* [Consignes de l'exercice]:
(1) Modifiez le texte depuis « À l’occasion des » jusqu'à « animatrice du banquet. » en remplaçant « banquet » par « festin ».
(2) D'après le texte, pourquoi les participants changent-ils de table entre chaque plat ? Répondez en une à trois phrases.

* [Texte]:
Au Bateau Ivre, cent personnes se rencontrent autour d’un repas, pour débattre sur le journalisme. Photo : Rhaïs Koko/EPJT

À l’occasion des Assises du journalisme de Tours, un banquet spécial a été organisé pour permettre à une centaine de journalistes et de citoyens d’échanger. Les débats ont été animés.

« Les journalistes ne cherchent plus à faire du contenu informatif, mais spectaculaire ». Jean-Loup, médecin du sport de 63 ans, est catégorique. Lorsqu’il a reçu son invitation, il n’a pas hésité une seconde à venir rencontrer des journalistes au Bateau Ivre, mercredi soir. A l’occasion des Assises du journalisme de Tours, 100 personnes, journalistes ou citoyens, se sont retrouvées pour débattre sur le journalisme, le temps d’un dîner. Objectif : « Faire se rencontrer deux mondes qui ne se comprennent pas toujours », explique Lucile Berland, journaliste indépendante et animatrice du banquet.

Entrée, plat, dessert, à chaque moment du repas, une question pour débattre : « En quoi le journalisme vous est utile ? », « En quoi le journalisme peut être inutile ou pas à la hauteur ? » et « En quoi pourrions-nous vous être plus utiles demain ? ». Tous changent de table entre chaque plat « afin de recueillir un maximum d’opinions », continue Lucile Berland.

* [Données enregistrées]:
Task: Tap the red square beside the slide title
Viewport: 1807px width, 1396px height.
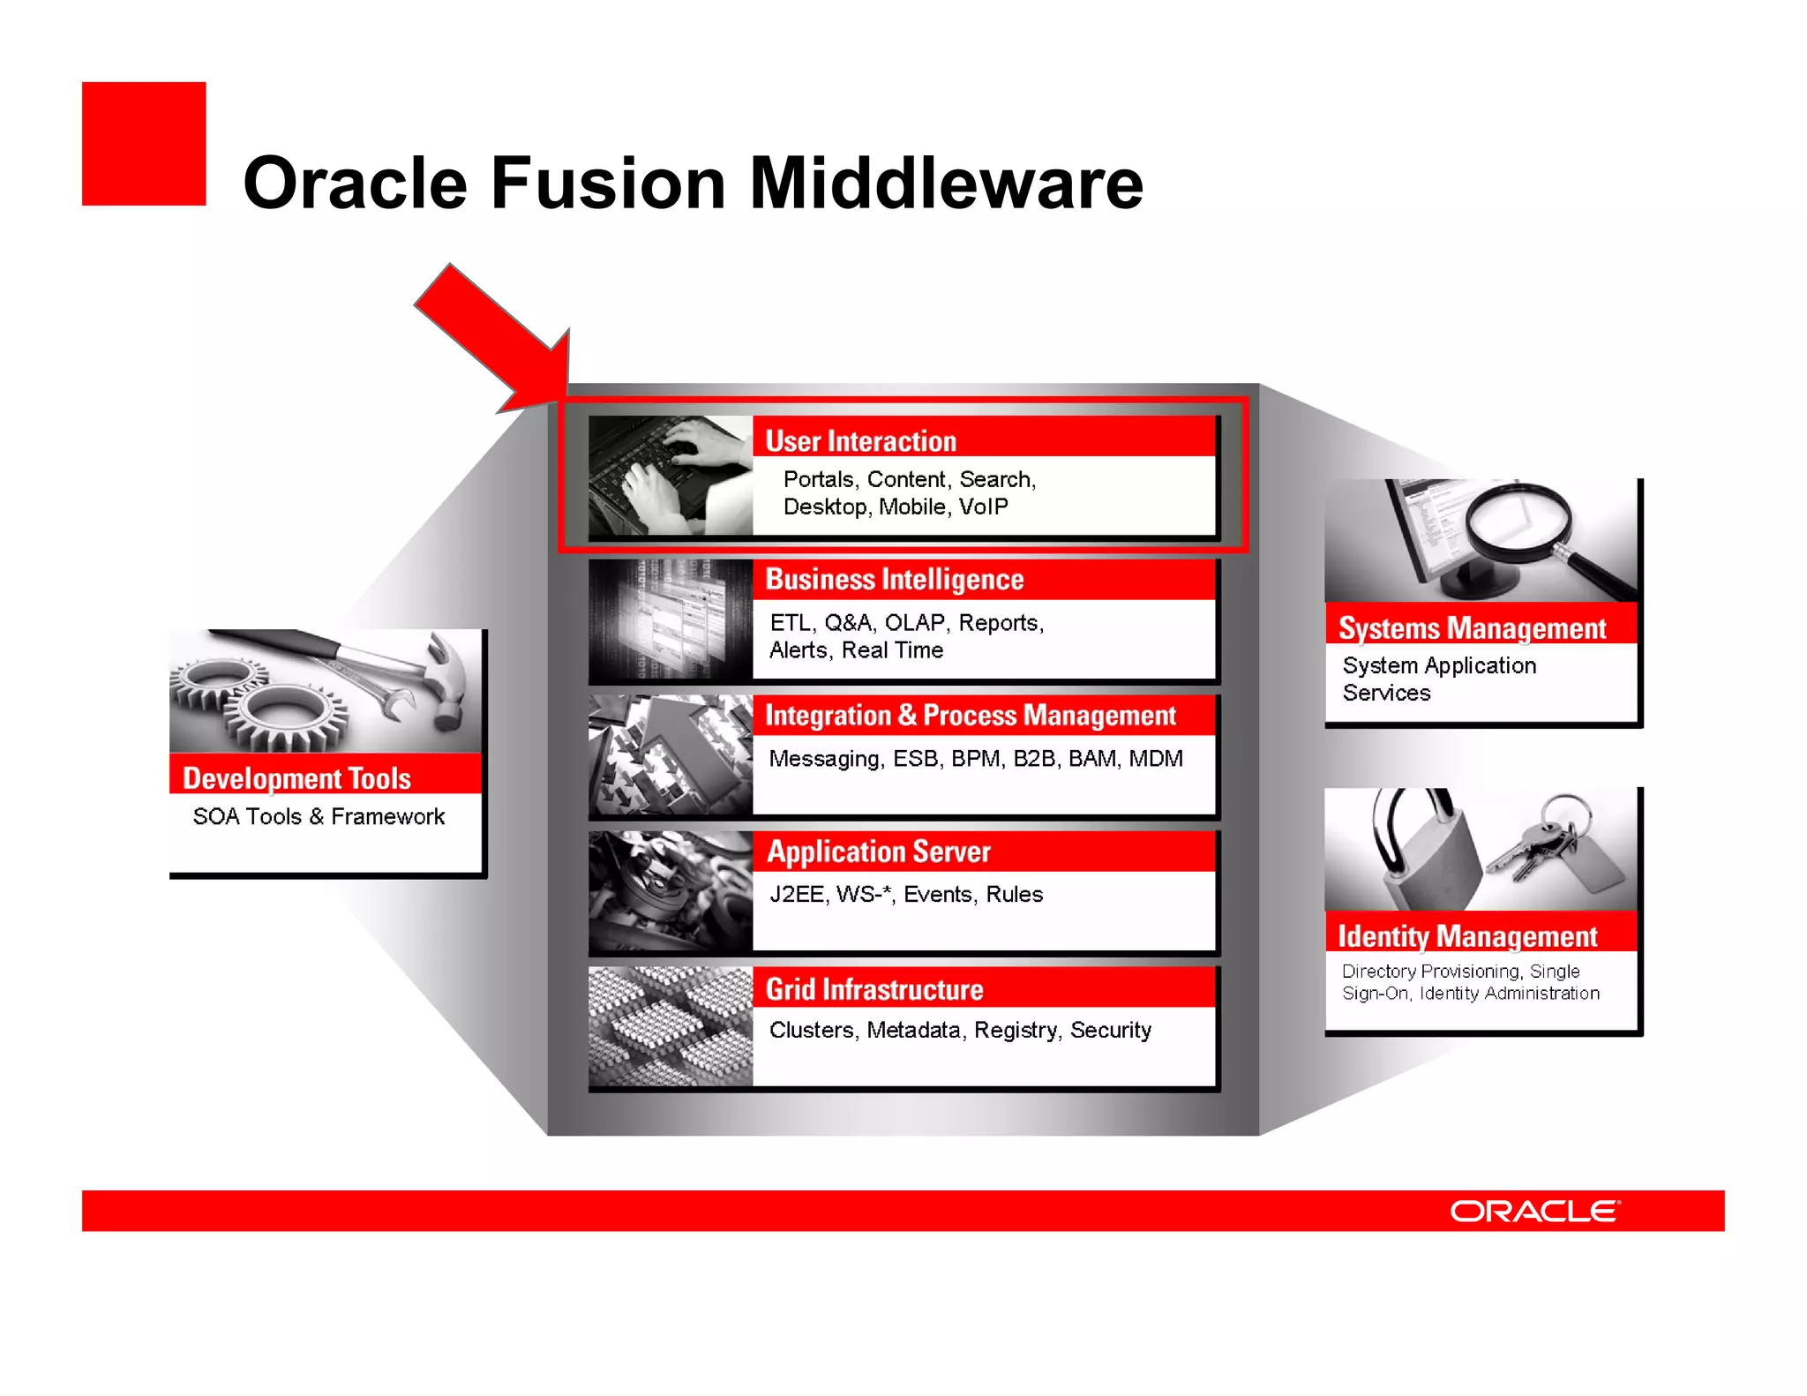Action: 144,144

* [Corrigé]:
(1)
À l’occasion des Assises du journalisme de Tours, un festin spécial a été organisé pour permettre à une centaine de journalistes et de citoyens d’échanger. Les débats ont été animés.

« Les journalistes ne cherchent plus à faire du contenu informatif, mais spectaculaire ». Jean-Loup, médecin du sport de 63 ans, est catégorique. Lorsqu’il a reçu son invitation, il n’a pas hésité une seconde à venir rencontrer des journalistes au Bateau Ivre, mercredi soir. A l’occasion des Assises du journalisme de Tours, 100 personnes, journalistes ou citoyens, se sont retrouvées pour débattre sur le journalisme, le temps d’un dîner. Objectif : « Faire se rencontrer deux mondes qui ne se comprennent pas toujours », explique Lucile Berland, journaliste indépendante et animatrice du festin.

(2) Les participants changent de table entre chaque plat afin de recueillir un maximum d'opinions, comme l'explique Lucile Berland, animatrice du banquet.